Source extract

Mr HOWARTH (Petrie) (16:52): I rise to speak on the Migration Legislation Amendment (Regional Processing Cohort) Bill 2016. From day one of the coalition government, we have made it an absolute priority to have strong border protection, ensuring that we decide as a government how people come to this country, and it is working extremely well. This bill will further strengthen that and ensure that the system continues to work well, not just now but well into the future. Every day, we need to continue to deliver on this promise to provide secure borders in this country. In fact, it is working so well that there has not been a single boat arrival in the last 830 days.

Mr McCormack: 830 days?

Mr HOWARTH: If we go back to 2013, we remember that there were a few of them rocking up every day at one stage. It was unbelievable. We went into the 2013 election with the three-word slogan that those opposite used to like to talk about: stop the boats. They said it could not be done. They said it would never be done—it was just words—but here we are and there has been not one boat arrival in 830 days.

It gets worse because, when you go back to 2007, when Labor took office, there were no boats coming then either after the 11 successful years of the Howard government. How many people were in detention then, Member for Riverina? There were four, I think, in 2007.

Mr McCormack: Four adult males.

Work to do
List each distinct year that appears in the transcript, in the order each first occurs. None of the lines after the transcript are needed.

Data provided
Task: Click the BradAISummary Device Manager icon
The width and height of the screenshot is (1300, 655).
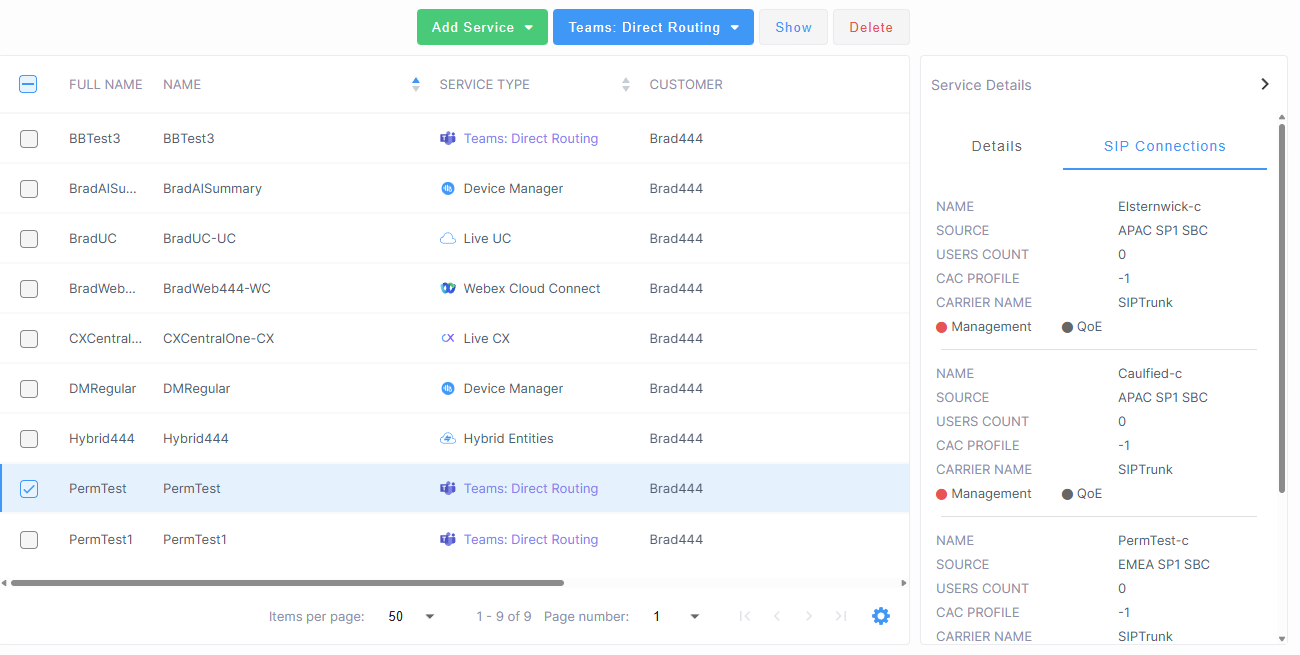Action: coord(448,188)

Task output
2016, 2013, 2007